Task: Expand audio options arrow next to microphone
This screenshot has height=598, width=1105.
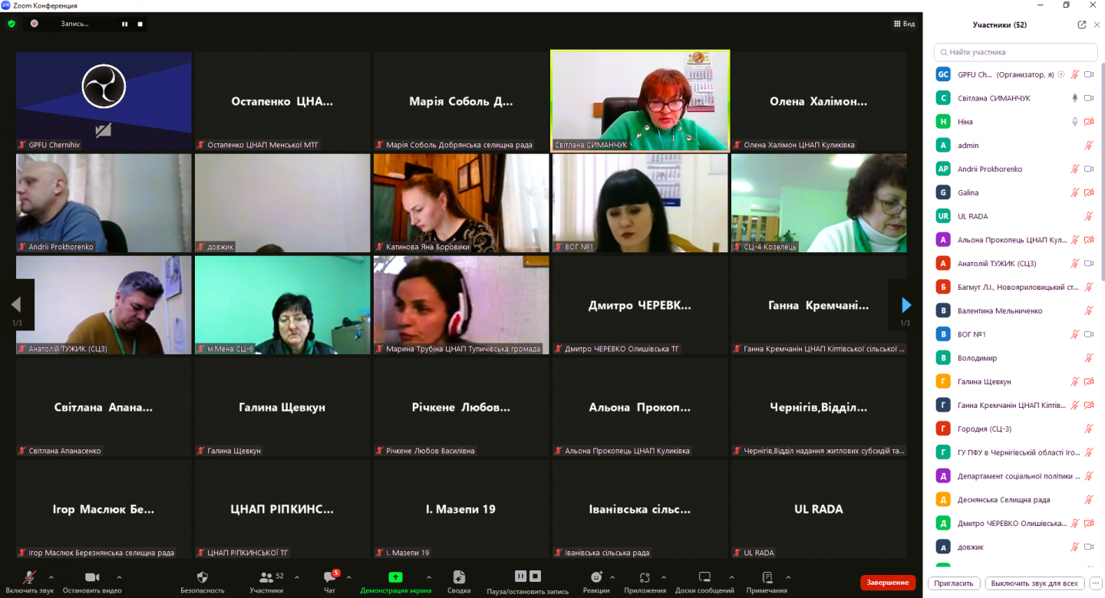Action: tap(51, 577)
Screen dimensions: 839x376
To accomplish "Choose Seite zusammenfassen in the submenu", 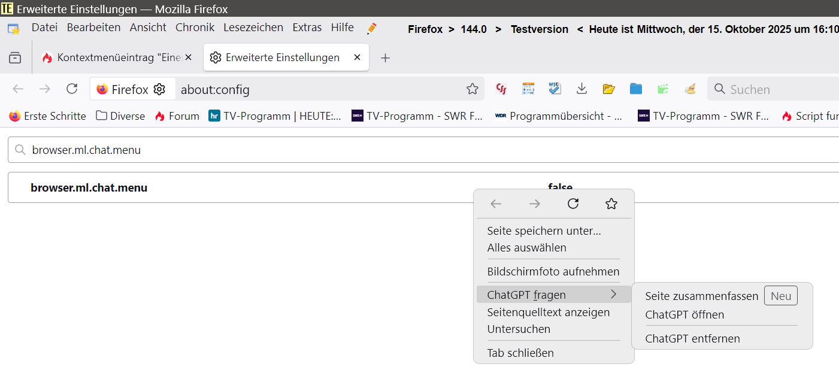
____
The task >> No pictures belong in the copy. Repeat the listing above exactly.

Written response >>
Task: Expand audio options arrow next to microphone
This screenshot has height=598, width=1105.
Action: tap(51, 577)
Screen dimensions: 839x376
To accomplish "Choose Seite zusammenfassen in the submenu", 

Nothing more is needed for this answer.